I stare at the crushed pile of indigo. Then every muscle in my body tightens together like I’m some kind of human spring being pushed all the way down, and then suddenly—“Give me my glasses! Give them back!”—I release, springing at the table of boys, barreling toward Jacob Ullman and trying to snatch my red lenses right off his face. But Jacob manages to get up and books it away from the table, his seagull laugh ringing.

I chase him around the table, reaching out my arms. All I can see is Jacob Ullman and my red glasses. And then—

CRASH.

It’s the first time I’ve seen Ina Lazebnik’s mouth open so wide to speak. Except she’s not really speaking, she’s just swearing, and now … crying.

“Sorry, sorry, sorry, sorry,” Jacob repeats to her, his voice going soft.

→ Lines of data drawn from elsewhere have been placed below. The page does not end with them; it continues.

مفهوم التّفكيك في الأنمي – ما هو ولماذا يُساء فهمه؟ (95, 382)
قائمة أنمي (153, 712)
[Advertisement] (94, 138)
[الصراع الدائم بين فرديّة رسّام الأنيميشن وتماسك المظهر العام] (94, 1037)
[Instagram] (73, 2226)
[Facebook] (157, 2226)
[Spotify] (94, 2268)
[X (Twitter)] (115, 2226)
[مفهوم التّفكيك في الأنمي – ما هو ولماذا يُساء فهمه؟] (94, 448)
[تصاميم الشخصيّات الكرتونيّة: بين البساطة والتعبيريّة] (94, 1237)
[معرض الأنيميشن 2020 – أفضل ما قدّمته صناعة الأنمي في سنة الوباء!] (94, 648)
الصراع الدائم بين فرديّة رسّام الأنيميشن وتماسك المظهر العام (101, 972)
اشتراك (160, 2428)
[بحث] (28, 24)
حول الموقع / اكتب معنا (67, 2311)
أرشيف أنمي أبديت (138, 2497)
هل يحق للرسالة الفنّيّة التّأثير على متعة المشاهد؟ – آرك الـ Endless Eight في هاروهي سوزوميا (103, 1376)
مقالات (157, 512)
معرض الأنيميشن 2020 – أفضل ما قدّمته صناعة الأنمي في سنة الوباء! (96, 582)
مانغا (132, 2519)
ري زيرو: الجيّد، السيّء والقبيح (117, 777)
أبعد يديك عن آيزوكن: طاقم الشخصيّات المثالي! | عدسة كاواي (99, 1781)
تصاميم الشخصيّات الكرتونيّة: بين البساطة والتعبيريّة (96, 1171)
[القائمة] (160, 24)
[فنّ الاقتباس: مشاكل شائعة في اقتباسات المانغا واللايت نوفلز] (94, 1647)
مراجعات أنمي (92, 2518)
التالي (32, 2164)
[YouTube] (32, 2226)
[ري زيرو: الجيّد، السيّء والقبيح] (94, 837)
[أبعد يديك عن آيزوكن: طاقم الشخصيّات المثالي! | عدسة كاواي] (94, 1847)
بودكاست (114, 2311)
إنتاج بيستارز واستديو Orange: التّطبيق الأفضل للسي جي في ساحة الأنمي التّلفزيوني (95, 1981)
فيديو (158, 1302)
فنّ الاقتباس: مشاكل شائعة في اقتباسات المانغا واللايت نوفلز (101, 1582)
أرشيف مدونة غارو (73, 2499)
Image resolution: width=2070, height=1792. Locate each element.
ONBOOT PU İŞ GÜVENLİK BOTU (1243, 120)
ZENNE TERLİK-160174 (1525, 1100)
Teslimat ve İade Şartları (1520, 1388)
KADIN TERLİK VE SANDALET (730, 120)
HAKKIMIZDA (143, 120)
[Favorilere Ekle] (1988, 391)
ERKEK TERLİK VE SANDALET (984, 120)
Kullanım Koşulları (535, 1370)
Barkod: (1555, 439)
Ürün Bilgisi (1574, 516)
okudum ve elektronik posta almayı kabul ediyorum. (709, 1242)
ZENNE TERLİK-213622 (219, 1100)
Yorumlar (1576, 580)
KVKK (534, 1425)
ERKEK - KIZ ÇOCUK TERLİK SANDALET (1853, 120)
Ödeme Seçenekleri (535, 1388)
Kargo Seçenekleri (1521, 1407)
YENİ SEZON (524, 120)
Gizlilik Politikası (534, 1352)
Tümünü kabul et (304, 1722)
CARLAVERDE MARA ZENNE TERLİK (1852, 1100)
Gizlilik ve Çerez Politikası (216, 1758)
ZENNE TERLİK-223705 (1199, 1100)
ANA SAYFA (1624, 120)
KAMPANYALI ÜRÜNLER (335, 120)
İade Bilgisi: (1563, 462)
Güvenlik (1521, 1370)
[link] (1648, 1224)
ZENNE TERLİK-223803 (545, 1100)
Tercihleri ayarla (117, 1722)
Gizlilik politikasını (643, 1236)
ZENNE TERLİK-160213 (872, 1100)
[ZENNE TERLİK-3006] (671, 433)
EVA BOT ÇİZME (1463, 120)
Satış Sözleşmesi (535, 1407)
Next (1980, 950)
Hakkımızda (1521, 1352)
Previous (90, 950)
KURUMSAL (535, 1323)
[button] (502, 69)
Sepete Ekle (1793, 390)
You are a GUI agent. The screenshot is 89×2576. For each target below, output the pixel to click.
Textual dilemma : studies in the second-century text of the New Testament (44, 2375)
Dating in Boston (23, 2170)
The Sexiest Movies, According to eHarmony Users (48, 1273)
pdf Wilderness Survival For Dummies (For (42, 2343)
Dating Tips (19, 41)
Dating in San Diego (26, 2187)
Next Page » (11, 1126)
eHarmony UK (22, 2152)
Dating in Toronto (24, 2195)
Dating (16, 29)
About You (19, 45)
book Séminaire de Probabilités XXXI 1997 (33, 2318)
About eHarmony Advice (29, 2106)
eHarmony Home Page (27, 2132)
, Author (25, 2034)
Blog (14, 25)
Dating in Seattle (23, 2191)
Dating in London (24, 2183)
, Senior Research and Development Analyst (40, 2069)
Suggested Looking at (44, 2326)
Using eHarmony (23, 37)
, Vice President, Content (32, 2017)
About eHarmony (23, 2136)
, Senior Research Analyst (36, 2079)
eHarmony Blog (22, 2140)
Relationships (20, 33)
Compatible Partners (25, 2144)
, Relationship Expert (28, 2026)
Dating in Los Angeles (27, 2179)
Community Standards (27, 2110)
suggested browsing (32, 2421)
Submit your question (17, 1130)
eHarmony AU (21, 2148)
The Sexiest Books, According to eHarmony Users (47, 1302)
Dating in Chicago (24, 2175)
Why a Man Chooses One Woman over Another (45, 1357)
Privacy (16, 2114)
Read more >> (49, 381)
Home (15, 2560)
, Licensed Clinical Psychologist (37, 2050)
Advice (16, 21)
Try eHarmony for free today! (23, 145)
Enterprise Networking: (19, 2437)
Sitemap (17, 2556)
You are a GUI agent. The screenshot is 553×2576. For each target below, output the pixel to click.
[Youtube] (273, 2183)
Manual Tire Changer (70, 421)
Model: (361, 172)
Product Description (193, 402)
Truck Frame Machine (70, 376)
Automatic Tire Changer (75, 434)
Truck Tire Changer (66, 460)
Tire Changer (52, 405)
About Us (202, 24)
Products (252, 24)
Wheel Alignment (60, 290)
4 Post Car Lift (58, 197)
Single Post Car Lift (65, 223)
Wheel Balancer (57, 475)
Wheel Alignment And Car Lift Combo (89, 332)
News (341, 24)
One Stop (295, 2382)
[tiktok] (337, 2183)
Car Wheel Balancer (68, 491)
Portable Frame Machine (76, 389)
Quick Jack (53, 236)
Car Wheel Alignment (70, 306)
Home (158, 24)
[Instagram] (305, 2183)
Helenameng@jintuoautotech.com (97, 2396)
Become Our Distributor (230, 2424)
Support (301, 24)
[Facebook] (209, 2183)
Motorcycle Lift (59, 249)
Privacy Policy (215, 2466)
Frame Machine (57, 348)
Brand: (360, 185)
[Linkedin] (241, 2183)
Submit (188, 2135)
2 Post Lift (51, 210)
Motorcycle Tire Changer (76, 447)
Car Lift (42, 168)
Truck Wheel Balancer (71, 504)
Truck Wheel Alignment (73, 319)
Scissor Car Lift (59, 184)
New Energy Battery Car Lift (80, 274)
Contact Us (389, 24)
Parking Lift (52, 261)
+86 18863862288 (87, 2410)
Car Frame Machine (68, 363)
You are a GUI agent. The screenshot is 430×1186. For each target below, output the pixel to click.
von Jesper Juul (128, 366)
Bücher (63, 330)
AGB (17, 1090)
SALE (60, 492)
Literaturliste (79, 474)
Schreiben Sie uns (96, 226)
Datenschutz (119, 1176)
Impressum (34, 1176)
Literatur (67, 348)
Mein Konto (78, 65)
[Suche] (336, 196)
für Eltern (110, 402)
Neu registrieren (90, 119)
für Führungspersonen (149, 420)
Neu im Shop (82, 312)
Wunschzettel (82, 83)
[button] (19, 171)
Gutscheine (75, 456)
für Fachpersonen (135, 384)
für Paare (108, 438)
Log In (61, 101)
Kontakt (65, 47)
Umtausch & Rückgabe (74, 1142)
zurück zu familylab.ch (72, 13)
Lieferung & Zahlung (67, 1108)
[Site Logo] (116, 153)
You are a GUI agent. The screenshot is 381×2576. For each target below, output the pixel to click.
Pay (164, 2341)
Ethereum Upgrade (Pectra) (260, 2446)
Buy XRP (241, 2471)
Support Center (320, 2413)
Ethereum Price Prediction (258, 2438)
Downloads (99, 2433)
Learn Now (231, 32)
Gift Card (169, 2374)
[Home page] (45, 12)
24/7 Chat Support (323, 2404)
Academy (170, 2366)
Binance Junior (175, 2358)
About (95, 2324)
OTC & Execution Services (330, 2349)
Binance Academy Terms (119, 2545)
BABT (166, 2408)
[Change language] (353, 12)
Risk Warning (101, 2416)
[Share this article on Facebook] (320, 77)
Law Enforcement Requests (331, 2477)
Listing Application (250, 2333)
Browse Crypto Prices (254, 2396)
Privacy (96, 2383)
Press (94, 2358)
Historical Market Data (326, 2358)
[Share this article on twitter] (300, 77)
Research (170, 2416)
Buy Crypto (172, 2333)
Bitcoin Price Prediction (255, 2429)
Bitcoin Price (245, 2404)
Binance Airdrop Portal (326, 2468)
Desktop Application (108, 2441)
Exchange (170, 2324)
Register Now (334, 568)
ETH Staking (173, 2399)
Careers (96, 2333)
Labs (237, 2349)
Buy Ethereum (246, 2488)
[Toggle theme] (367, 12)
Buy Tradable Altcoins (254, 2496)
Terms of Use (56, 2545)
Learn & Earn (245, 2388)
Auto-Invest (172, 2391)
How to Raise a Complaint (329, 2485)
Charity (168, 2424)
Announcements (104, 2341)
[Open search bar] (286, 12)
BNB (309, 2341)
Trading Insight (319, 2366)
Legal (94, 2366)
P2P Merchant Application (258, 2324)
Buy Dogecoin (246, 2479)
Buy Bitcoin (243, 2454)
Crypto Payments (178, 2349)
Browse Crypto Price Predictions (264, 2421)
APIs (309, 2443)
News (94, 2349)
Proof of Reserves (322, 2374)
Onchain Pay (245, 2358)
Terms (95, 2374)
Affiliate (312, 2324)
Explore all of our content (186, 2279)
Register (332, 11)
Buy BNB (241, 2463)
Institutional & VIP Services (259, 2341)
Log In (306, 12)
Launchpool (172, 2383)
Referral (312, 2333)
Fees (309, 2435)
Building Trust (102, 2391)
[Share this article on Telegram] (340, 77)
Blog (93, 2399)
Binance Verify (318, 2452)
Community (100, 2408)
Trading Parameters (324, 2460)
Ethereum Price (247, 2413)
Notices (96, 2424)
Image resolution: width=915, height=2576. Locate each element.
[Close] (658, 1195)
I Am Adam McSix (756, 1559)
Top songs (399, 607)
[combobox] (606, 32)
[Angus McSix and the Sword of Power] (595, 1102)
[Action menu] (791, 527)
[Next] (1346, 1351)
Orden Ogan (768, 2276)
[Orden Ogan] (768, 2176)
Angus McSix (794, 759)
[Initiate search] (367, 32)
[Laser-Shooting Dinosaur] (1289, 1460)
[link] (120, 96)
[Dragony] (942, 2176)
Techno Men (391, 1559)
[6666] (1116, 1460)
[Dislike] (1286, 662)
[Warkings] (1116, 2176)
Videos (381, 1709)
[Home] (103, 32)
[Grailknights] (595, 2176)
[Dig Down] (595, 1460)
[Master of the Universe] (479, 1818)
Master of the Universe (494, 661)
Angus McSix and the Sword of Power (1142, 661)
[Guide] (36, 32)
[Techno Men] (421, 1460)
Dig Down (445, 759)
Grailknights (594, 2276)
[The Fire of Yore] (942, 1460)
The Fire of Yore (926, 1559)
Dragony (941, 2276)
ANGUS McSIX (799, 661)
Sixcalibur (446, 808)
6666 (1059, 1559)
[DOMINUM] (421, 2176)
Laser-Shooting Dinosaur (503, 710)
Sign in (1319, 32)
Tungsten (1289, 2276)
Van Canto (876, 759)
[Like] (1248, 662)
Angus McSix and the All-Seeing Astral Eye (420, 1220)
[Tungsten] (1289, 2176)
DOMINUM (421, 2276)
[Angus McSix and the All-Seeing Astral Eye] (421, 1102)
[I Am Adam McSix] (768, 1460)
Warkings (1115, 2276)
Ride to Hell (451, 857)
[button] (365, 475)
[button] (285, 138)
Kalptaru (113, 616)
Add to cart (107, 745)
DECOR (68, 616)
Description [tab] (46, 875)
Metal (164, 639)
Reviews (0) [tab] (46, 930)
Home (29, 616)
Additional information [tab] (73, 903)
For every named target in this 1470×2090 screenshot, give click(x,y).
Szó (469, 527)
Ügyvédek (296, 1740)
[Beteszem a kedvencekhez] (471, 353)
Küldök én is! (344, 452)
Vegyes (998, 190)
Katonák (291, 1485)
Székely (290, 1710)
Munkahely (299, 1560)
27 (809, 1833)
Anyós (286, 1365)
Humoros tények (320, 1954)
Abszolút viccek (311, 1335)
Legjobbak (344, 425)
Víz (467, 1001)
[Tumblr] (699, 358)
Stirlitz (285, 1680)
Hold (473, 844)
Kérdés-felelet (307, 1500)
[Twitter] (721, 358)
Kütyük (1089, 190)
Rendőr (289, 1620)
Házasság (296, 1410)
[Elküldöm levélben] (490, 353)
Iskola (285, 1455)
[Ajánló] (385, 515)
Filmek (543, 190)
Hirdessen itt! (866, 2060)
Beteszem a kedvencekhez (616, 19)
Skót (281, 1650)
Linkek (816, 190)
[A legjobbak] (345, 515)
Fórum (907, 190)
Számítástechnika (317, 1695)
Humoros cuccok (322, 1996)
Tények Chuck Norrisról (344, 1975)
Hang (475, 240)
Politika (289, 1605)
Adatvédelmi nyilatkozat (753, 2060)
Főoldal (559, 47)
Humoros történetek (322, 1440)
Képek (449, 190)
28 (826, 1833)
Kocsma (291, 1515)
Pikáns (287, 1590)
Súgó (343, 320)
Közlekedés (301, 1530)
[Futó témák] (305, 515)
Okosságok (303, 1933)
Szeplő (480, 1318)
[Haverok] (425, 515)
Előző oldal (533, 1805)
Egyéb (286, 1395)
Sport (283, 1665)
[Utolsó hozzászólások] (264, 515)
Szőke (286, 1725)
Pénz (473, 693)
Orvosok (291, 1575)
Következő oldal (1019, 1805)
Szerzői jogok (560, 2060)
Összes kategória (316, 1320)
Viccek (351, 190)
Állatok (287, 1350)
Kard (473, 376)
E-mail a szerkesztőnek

I rush up to them both, stopping at Ina’s broken sculpture on the floor.

“I’m so sorry. I’m … I’m so, so, sorry.” I don’t know what else to say, so I bend down to help her pick up the pieces.

“No, don’t! I got it.” She shakes her head at me, sniffling, and shooing me away.

“Oooooh, oooooh.” Miss S. rushes over to us. She picks up one of the clay pieces and cradles it in her hands like a small, wounded animal. She puts one arm around Ina, and then turns to Jacob and me, her hazel eyes hard.

“It was an accident,” Jacob mumbles, relinquishing the red lenses to the tabletop.